If you want fewer (or more) features to sift through, you can adjust the Extraction Interval in the tool’s Video Extraction Settings. If you only want to process a segment of a longer video, you can set the Start and End Timestamp parameters to the desired video times.
Summary
A 360° camera can be a powerful and affordable reality capture device for indoor GIS. With ArcGIS Pro 3.6, the new 360 Video To Oriented Imagery tool simplifies the process of turning ordinary 360° video into spatially accurate, immersive imagery. Whether you’re documenting building interiors for asset management, facilities planning, or occupant wayfinding, you can enable a richer and more engaging understanding of your indoor maps.
Frequently Asked Questions
Can the tool be used with outdoor 360° video?
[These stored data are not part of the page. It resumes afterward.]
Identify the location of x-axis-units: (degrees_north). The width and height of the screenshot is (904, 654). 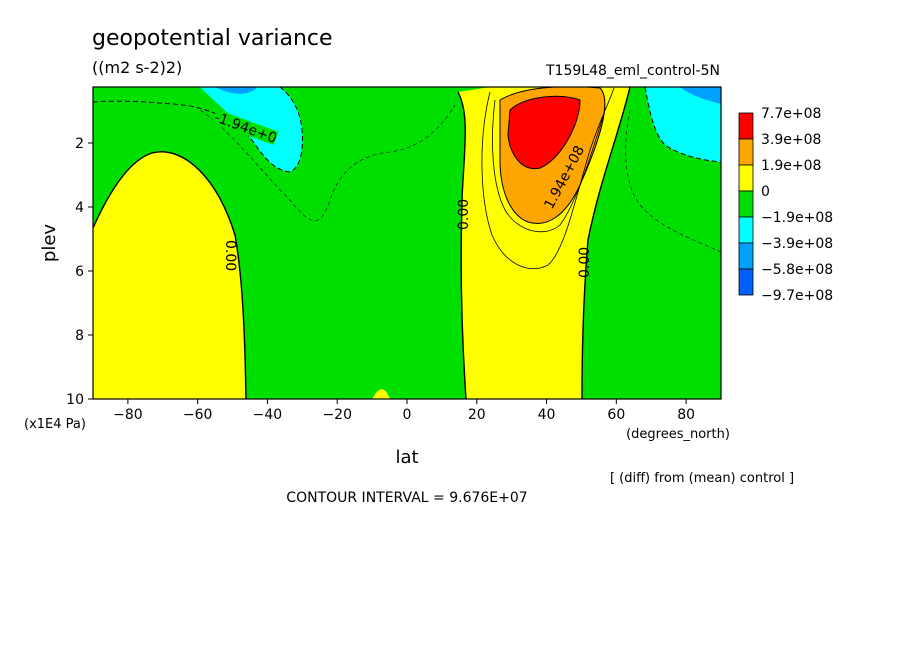
(678, 434).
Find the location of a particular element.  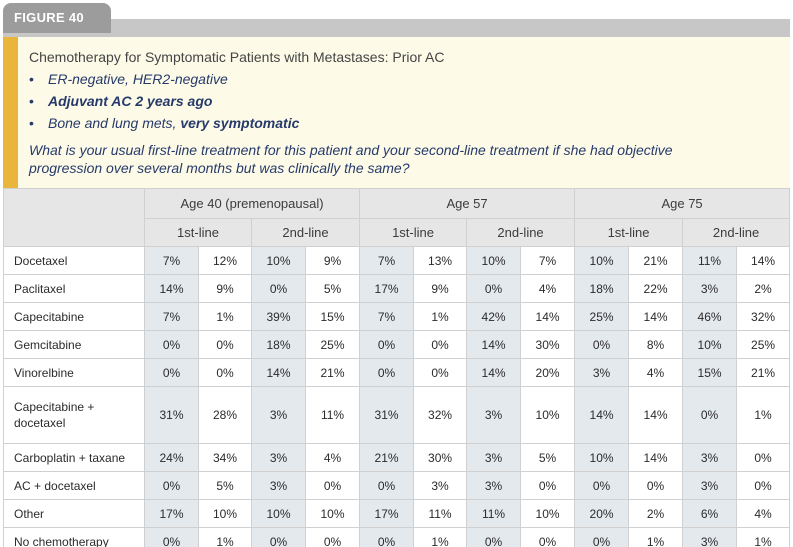

row-label: Other is located at coordinates (74, 514).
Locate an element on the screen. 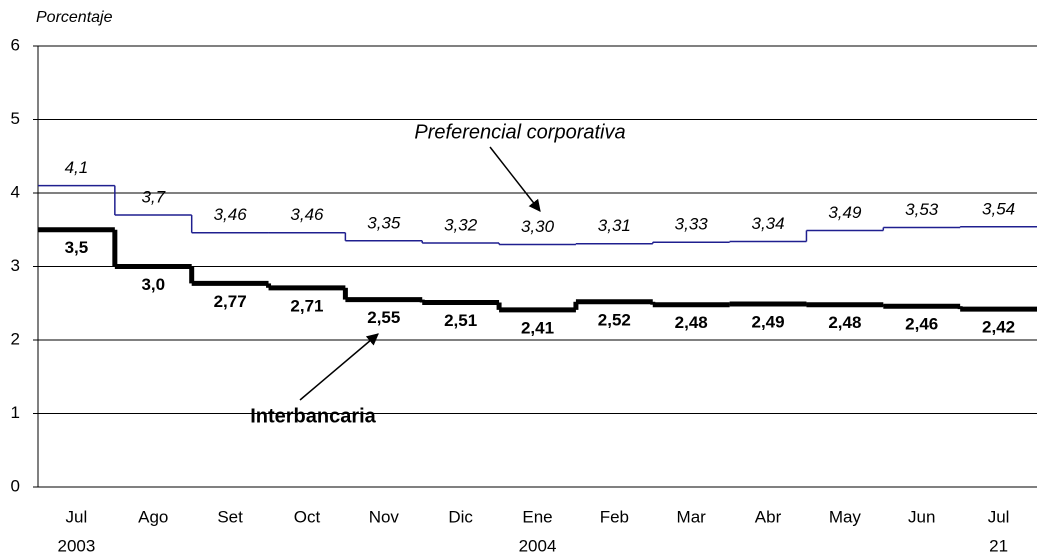 Image resolution: width=1037 pixels, height=558 pixels. x-tick-label: Feb is located at coordinates (614, 516).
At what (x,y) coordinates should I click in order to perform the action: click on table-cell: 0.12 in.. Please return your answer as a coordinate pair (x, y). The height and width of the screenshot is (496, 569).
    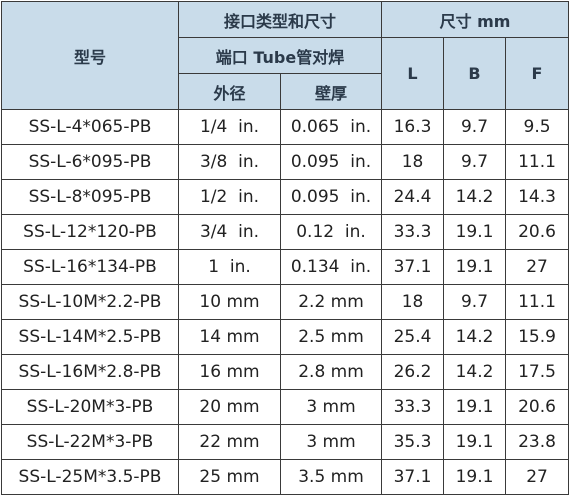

The tool is designed for indoor use, but it can be used with atriums, patios, and other outdoor areas as well. Keep the camera positioned overhead at a consistent height, and be mindful of lighting transitions, such as moving between sunlight and shade. Remember to slow down when passing through doorways or under overhangs to help maintain VSLAM tracking.
Can the camera operator be removed or blurred?
Yes. Holding the camera directly overhead minimizes the operator’s presence, but the operator will still be visible near the bottom of the extracted photos. If desired, you can mask the bottom 20% or so of each output image to hide the operator from view. This capability is planned for a future release of the 360 Video To Oriented Imagery tool; in the meantime, you can use free or paid 3rd-party image or video editing software to accomplish the same effect. For example, ImageMagick is free and supports batch processing so you can mask many output images at once. Alternatively, you can apply masking to the input 360 video using tools , such as OpenShot and DaVinci Resolve. Watch an OpenShot tutorial that shows how to pixelate a portion of a video (starts at the 3:41 mark). A word of caution: If you opt to mask the video, mask the minimum area needed, so that as much of the video as possible remains available for VSLAM analysis—and for viewing by your users!
Additional Links
- ArcGIS Pro Help: Import images from 360° video
- Tool Reference: 360 Video To Oriented Imagery (Indoors)
Happy exploring!
This is a fantastic blog. I love that ESRI is investing and building tools for 360 degree video and integration methodologies into GIS. My one concern is leaving this capability to Indoors only. Will this become a broader capability overtime in the platform and include outdoor workflows?